BEGIN

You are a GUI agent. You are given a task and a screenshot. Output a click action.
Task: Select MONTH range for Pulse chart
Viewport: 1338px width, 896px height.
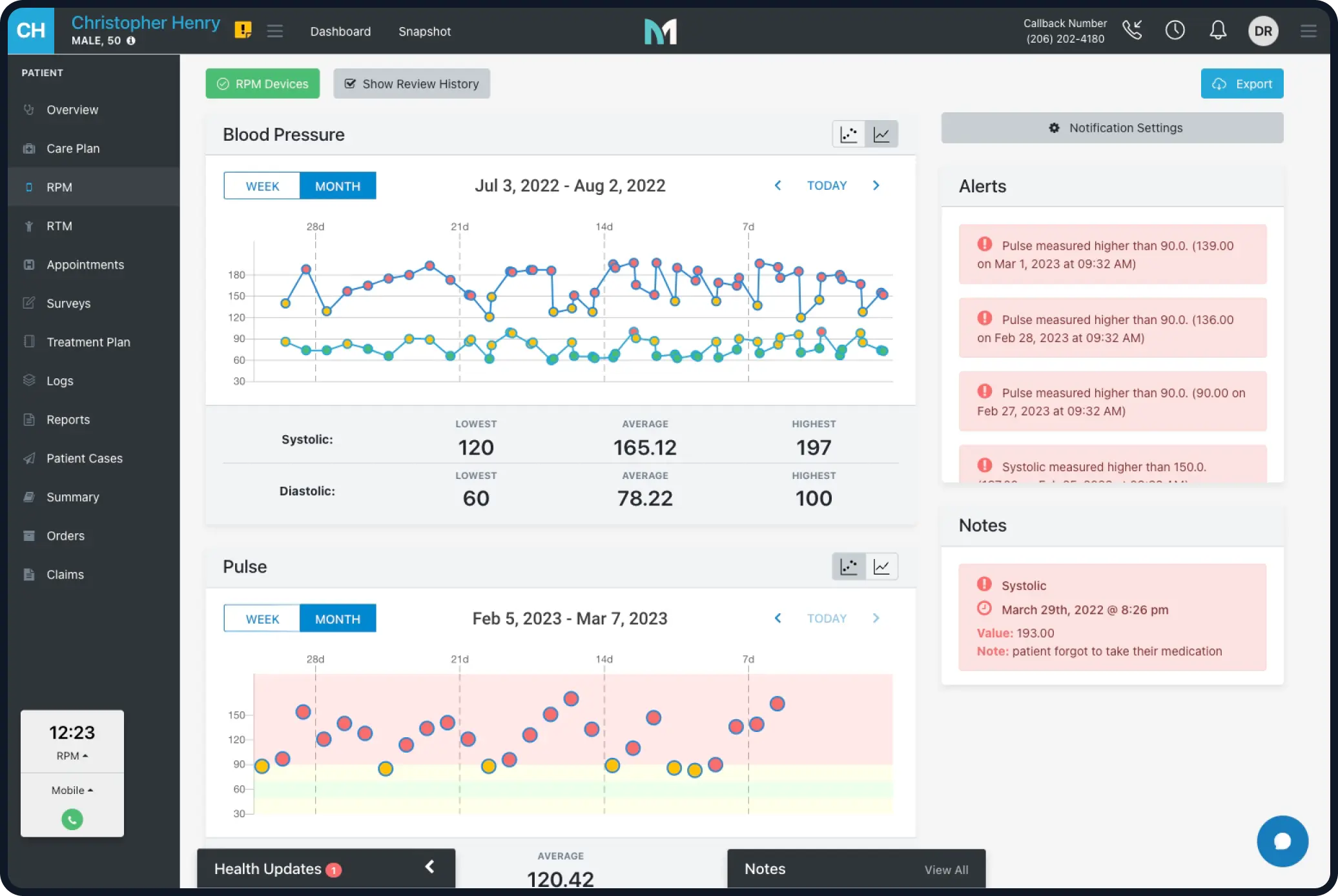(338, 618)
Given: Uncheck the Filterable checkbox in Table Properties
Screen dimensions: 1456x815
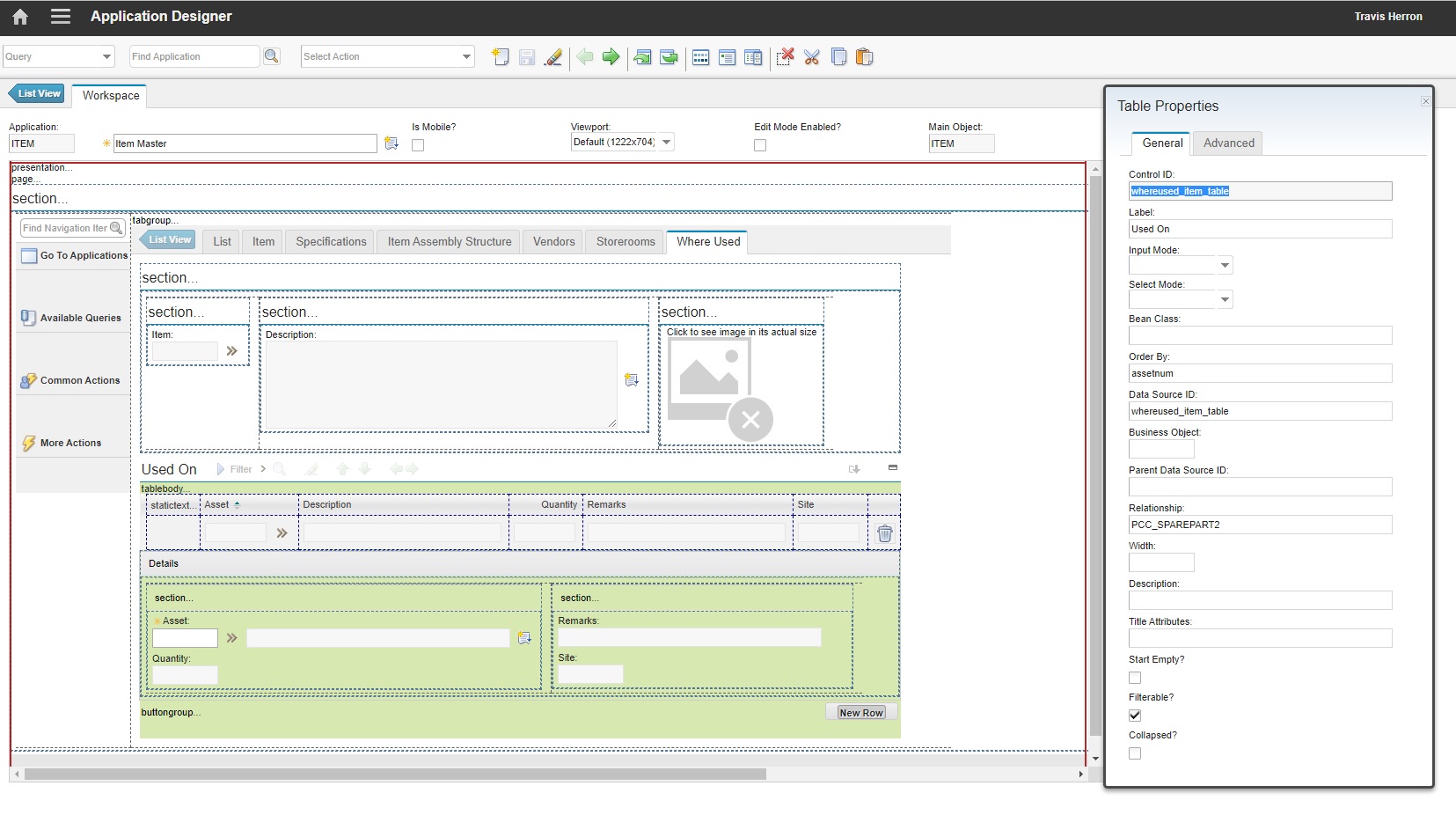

END
BEGIN

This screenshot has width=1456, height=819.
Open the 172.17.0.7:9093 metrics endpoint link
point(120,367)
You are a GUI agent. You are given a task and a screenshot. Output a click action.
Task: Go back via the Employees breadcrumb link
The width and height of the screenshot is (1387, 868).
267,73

END

#### The problem
Taking the material above, extract exactly and only the lines from the line with "Given: Uncheck the" to the line with "Screen dimensions: 1456x815", inclusive of both.

#### Written solution
Given: Uncheck the Filterable checkbox in Table Properties
Screen dimensions: 1456x815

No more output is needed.